## Stored data
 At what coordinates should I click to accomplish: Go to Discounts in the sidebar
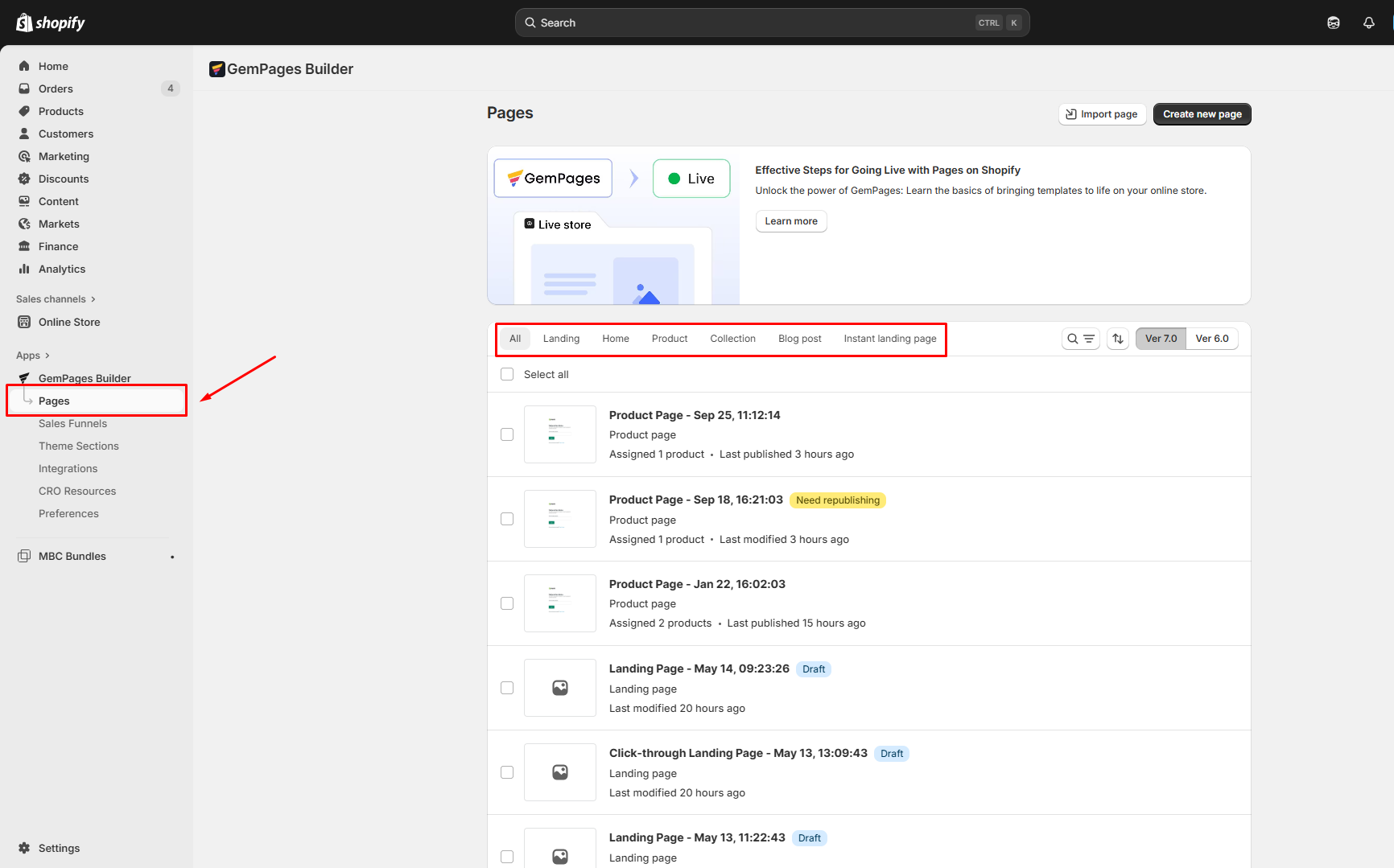[x=63, y=179]
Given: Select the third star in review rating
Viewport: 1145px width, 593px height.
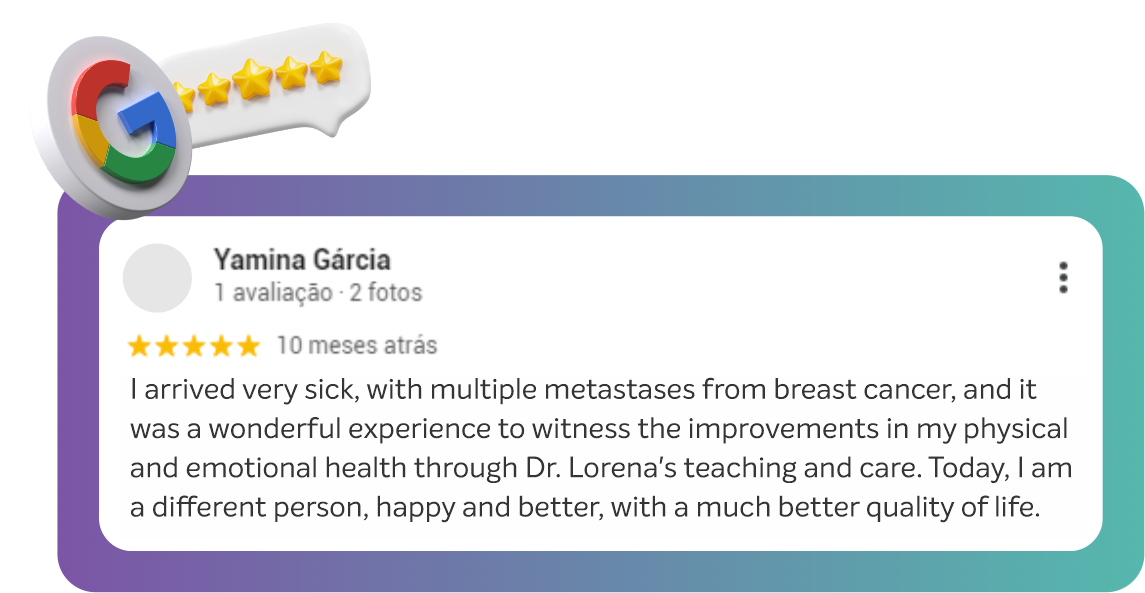Looking at the screenshot, I should click(194, 345).
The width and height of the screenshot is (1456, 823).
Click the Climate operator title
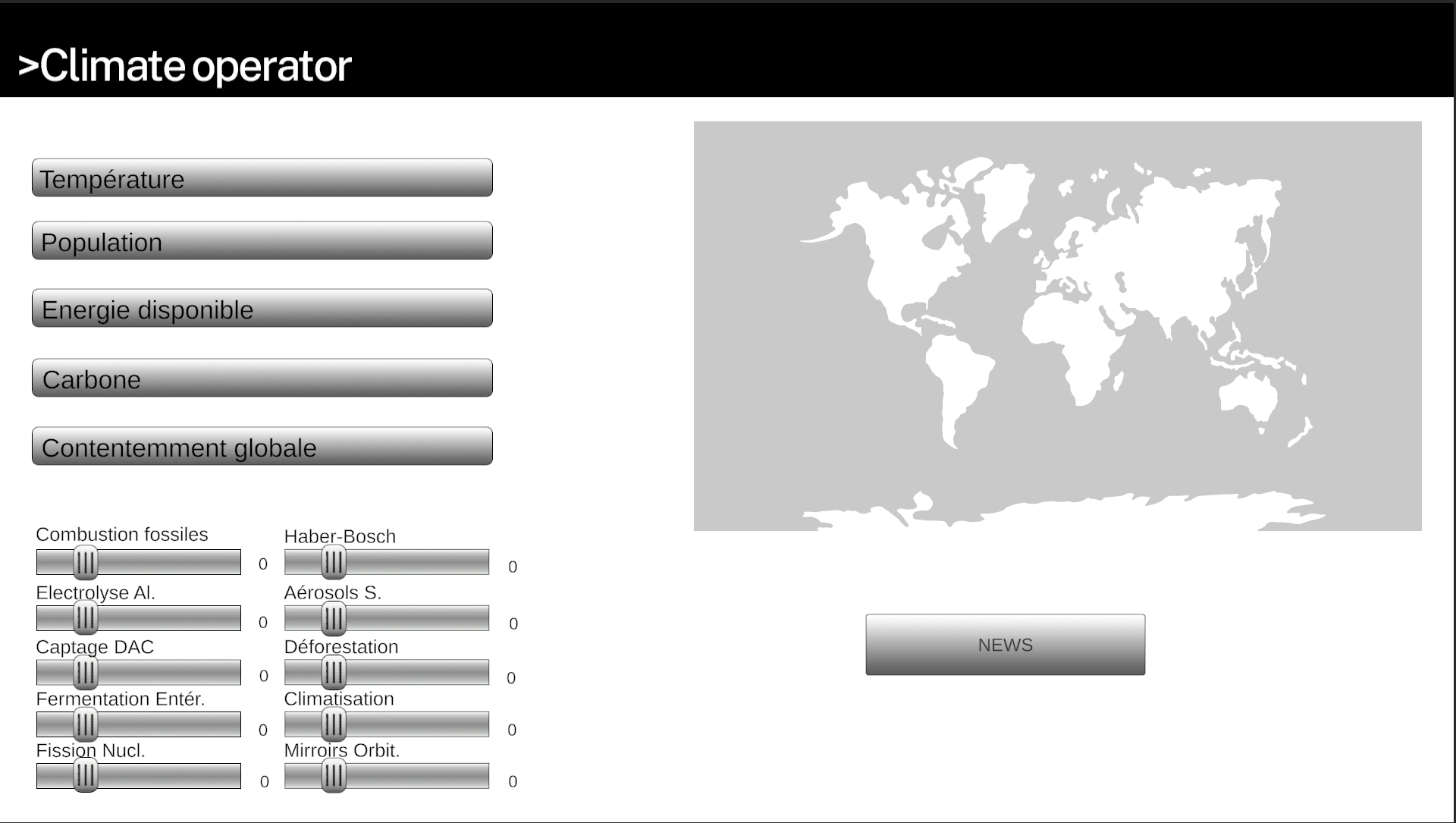(x=185, y=66)
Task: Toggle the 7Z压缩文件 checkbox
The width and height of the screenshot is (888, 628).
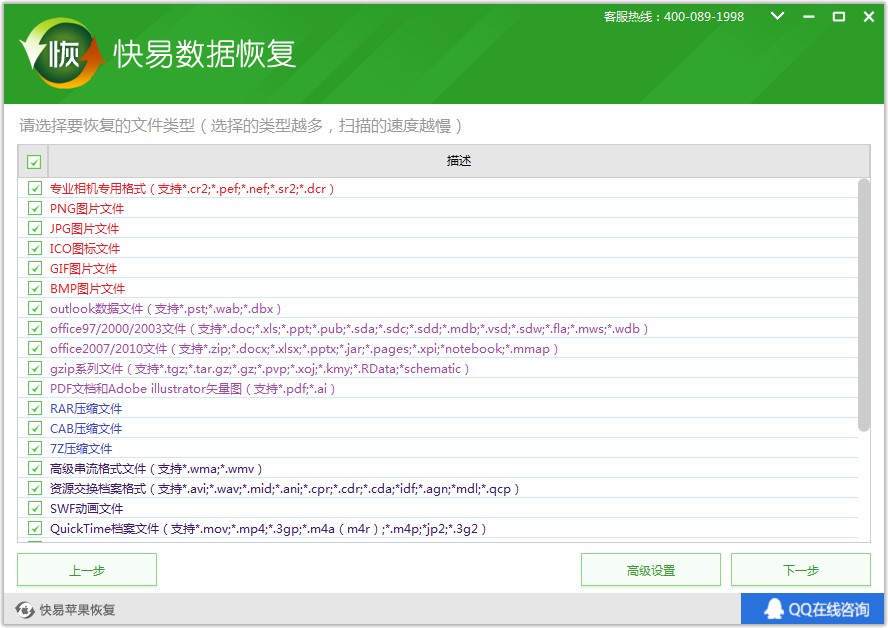Action: [x=35, y=449]
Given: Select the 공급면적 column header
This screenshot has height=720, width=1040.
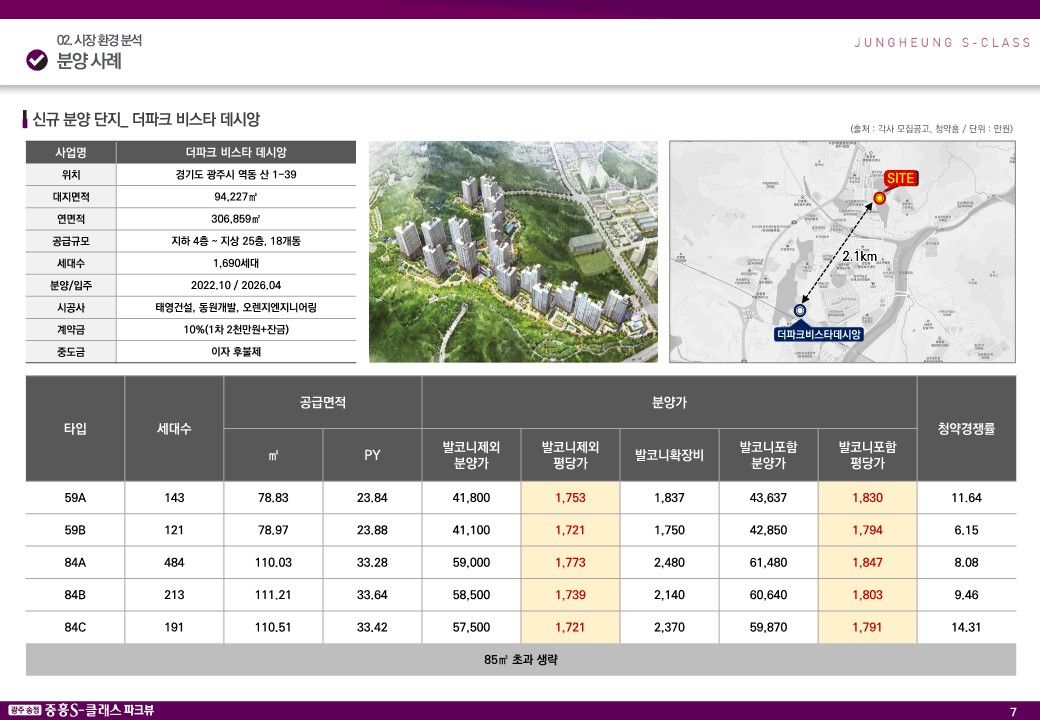Looking at the screenshot, I should click(x=323, y=402).
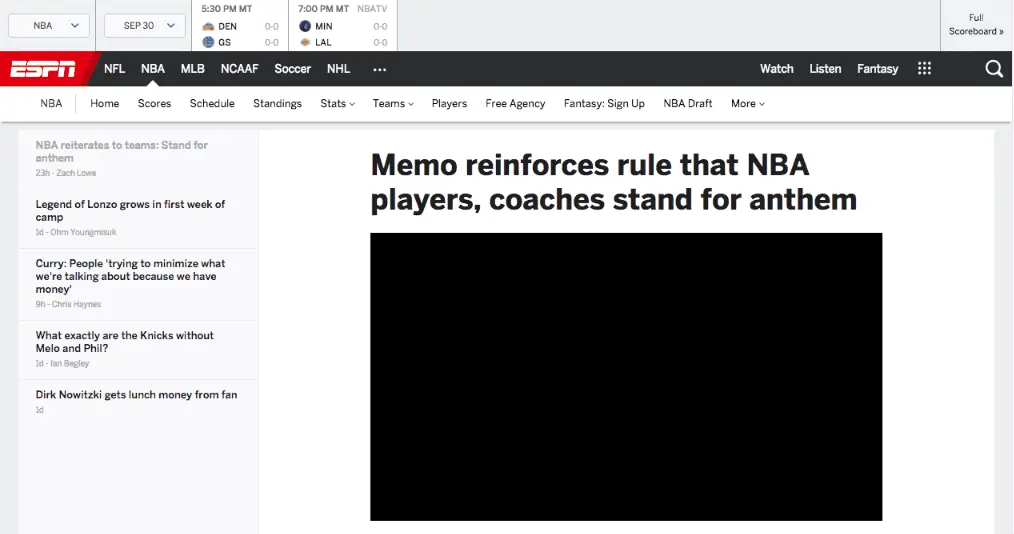
Task: Expand the More submenu
Action: pyautogui.click(x=747, y=104)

## Requirement
Please return every item above word for word, omitting the pictures.

## Answer in full
 At what coordinates should I click to accomplish: Go to Discounts in the sidebar
[x=63, y=179]
Given: Select the third star in review rating
Viewport: 1145px width, 593px height.
Looking at the screenshot, I should click(194, 345).
The width and height of the screenshot is (1456, 823).
Click the Climate operator title
(x=185, y=66)
Task: Toggle the 7Z压缩文件 checkbox
The width and height of the screenshot is (888, 628).
Action: [x=35, y=449]
Given: Select the 공급면적 column header
This screenshot has height=720, width=1040.
Looking at the screenshot, I should click(x=323, y=402).
Task: Expand the More submenu
Action: pyautogui.click(x=747, y=104)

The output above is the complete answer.